*** Extracted records Section Begins ***

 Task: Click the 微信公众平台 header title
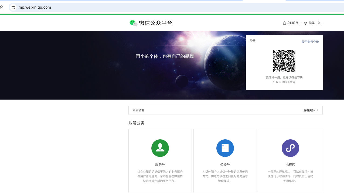(155, 23)
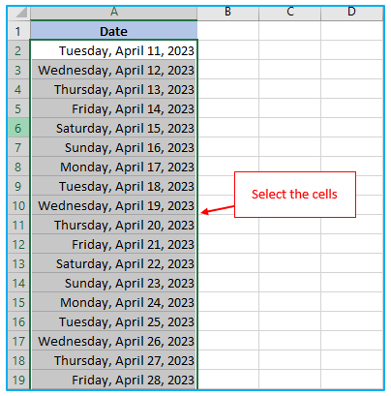
Task: Click cell with Friday, April 28, 2023
Action: click(x=114, y=380)
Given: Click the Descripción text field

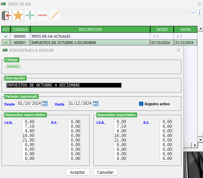Looking at the screenshot, I should [64, 85].
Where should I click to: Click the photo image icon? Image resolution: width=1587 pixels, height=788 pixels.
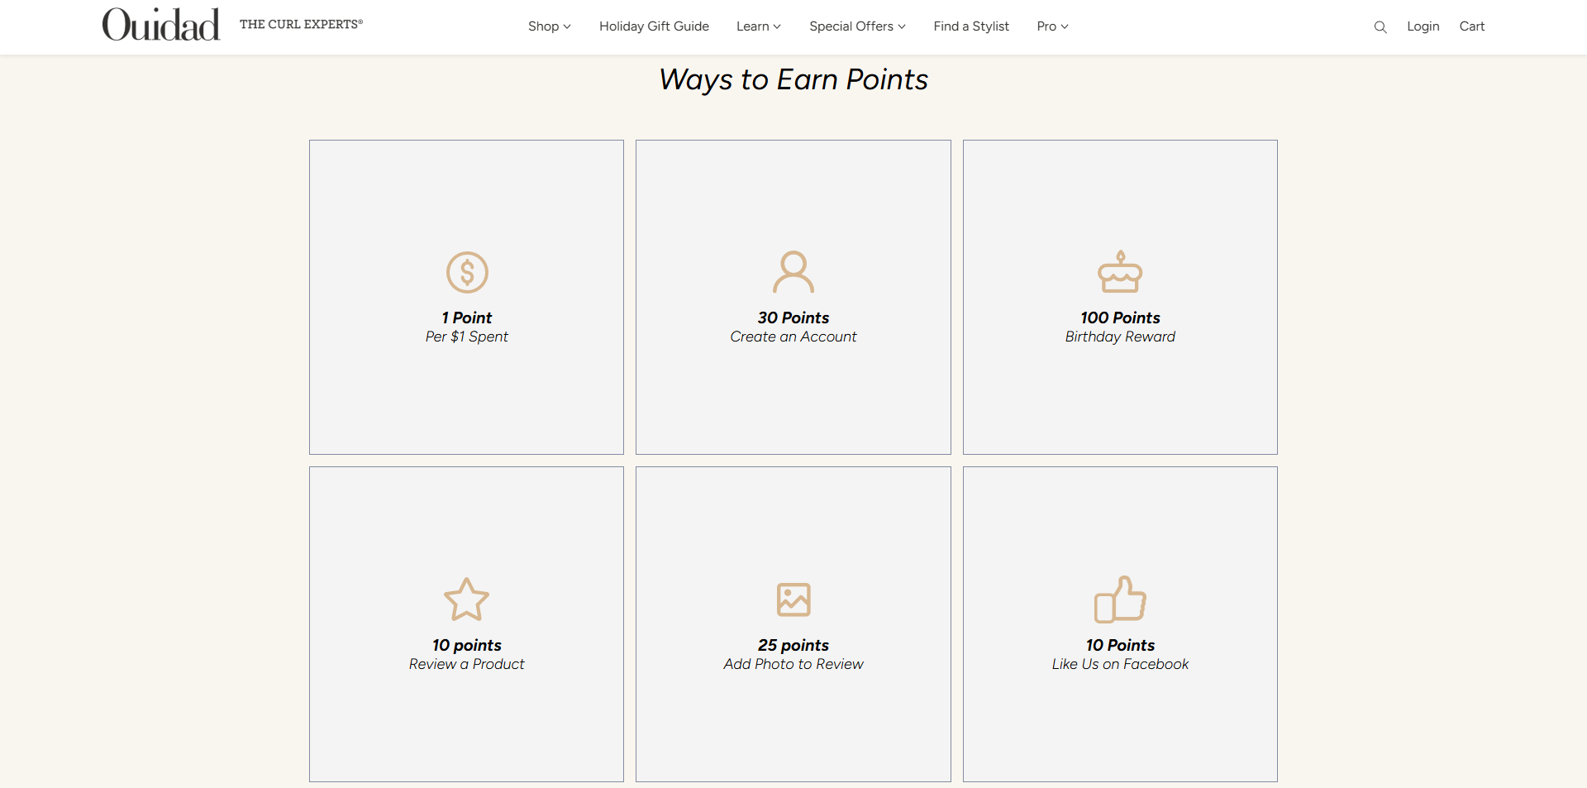point(794,599)
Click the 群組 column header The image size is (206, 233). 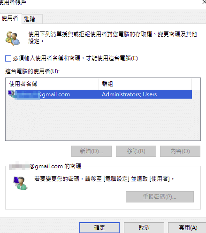[x=145, y=84]
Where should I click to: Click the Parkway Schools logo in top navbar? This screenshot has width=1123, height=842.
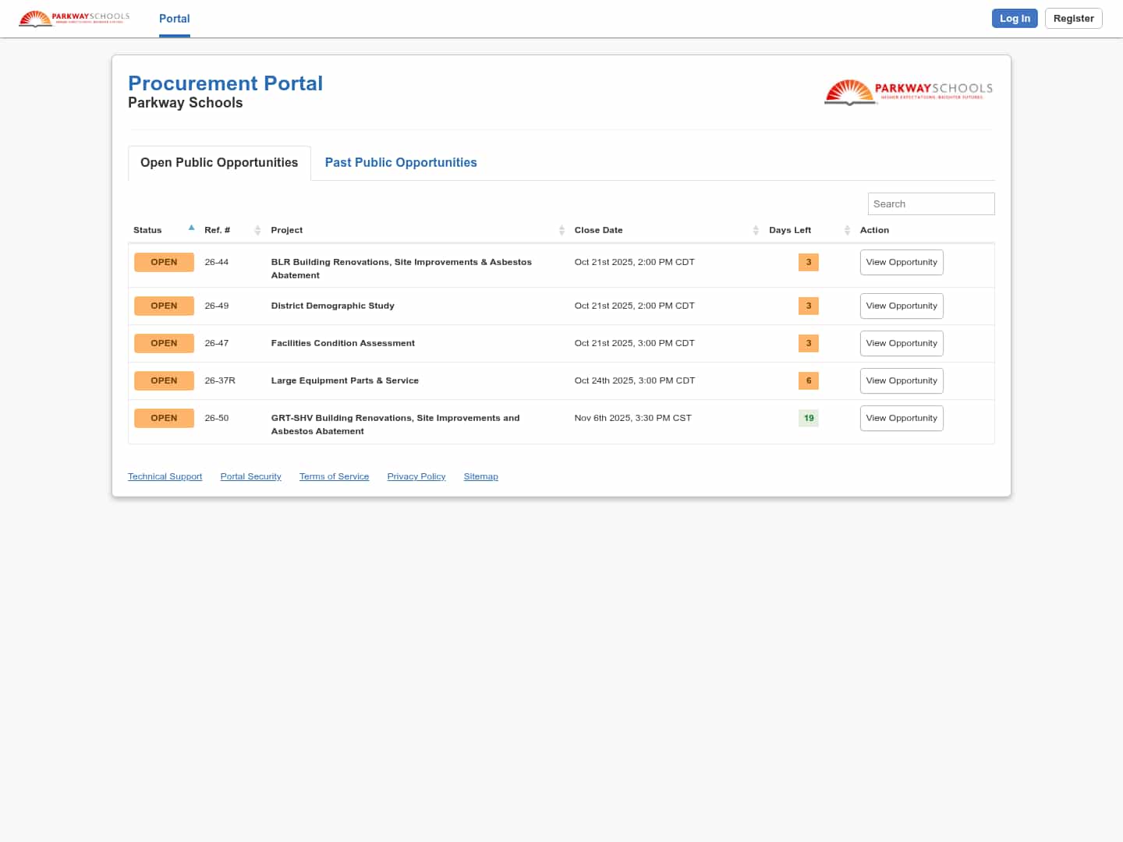pyautogui.click(x=74, y=18)
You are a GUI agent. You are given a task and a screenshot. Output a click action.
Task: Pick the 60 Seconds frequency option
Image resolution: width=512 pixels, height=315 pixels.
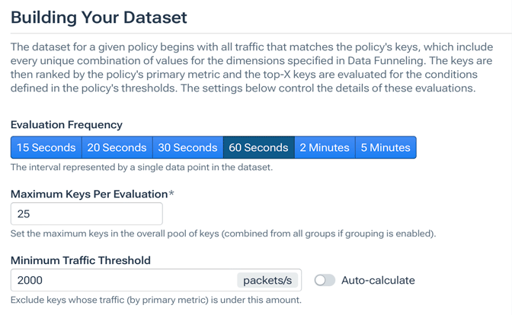pyautogui.click(x=258, y=148)
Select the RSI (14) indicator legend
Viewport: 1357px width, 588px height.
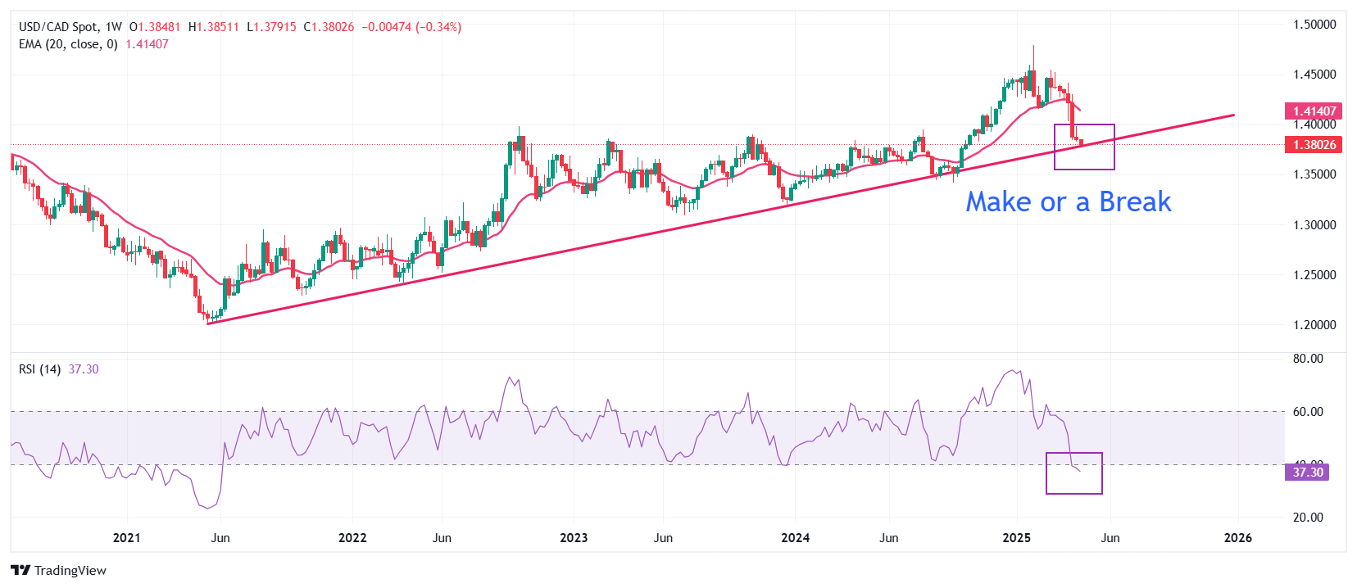pos(39,369)

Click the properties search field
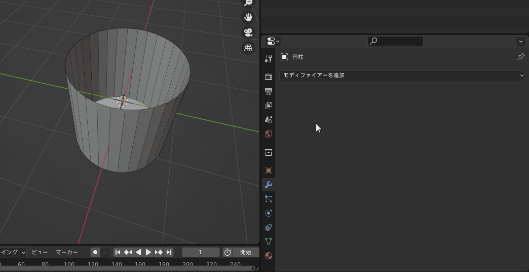pyautogui.click(x=395, y=41)
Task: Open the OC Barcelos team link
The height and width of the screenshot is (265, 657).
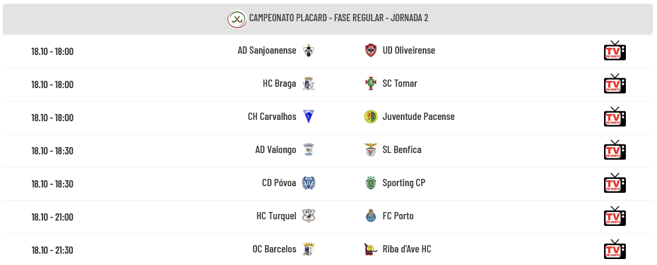Action: click(x=274, y=249)
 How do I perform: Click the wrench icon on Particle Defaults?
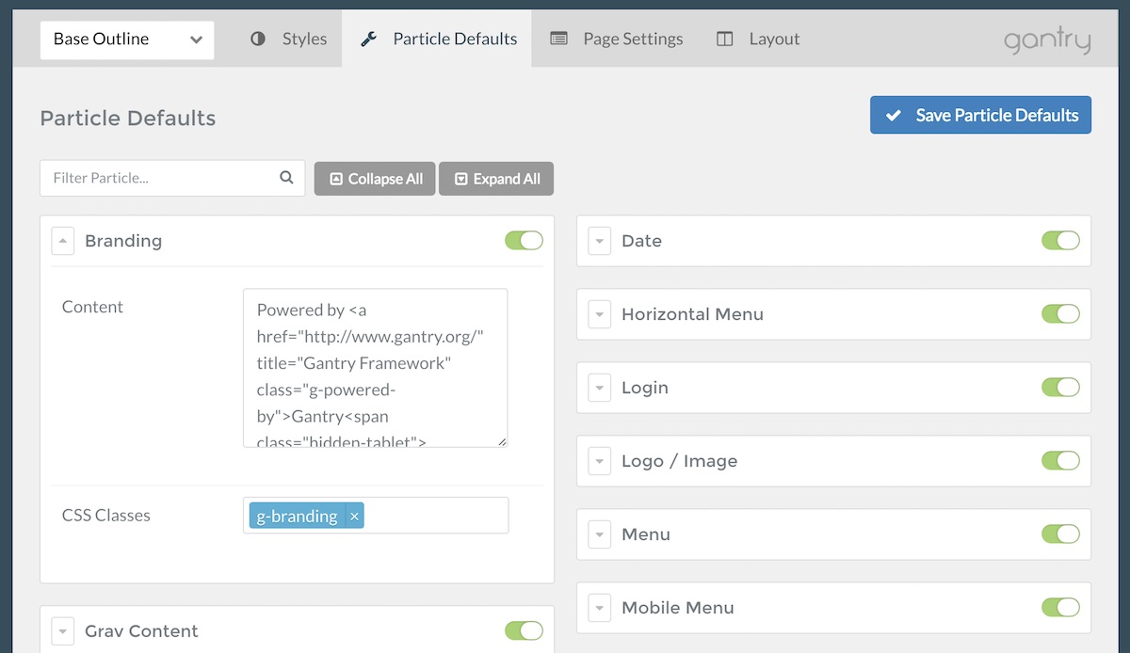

*** Extracted records Section Ends ***

What is expected: Repeat exactly the lines from the one containing "You are a GUI" through the last line of the records above, both included, and leave out the pictures.

Reply:
You are a GUI agent. You are given a task and a screenshot. Output a click action.
Task: Pick the 60 Seconds frequency option
Image resolution: width=512 pixels, height=315 pixels.
pyautogui.click(x=258, y=148)
Select the RSI (14) indicator legend
Viewport: 1357px width, 588px height.
pos(39,369)

Click the properties search field
pyautogui.click(x=395, y=41)
Task: Open the OC Barcelos team link
The height and width of the screenshot is (265, 657).
Action: click(x=274, y=249)
 How do I perform: Click the wrench icon on Particle Defaults?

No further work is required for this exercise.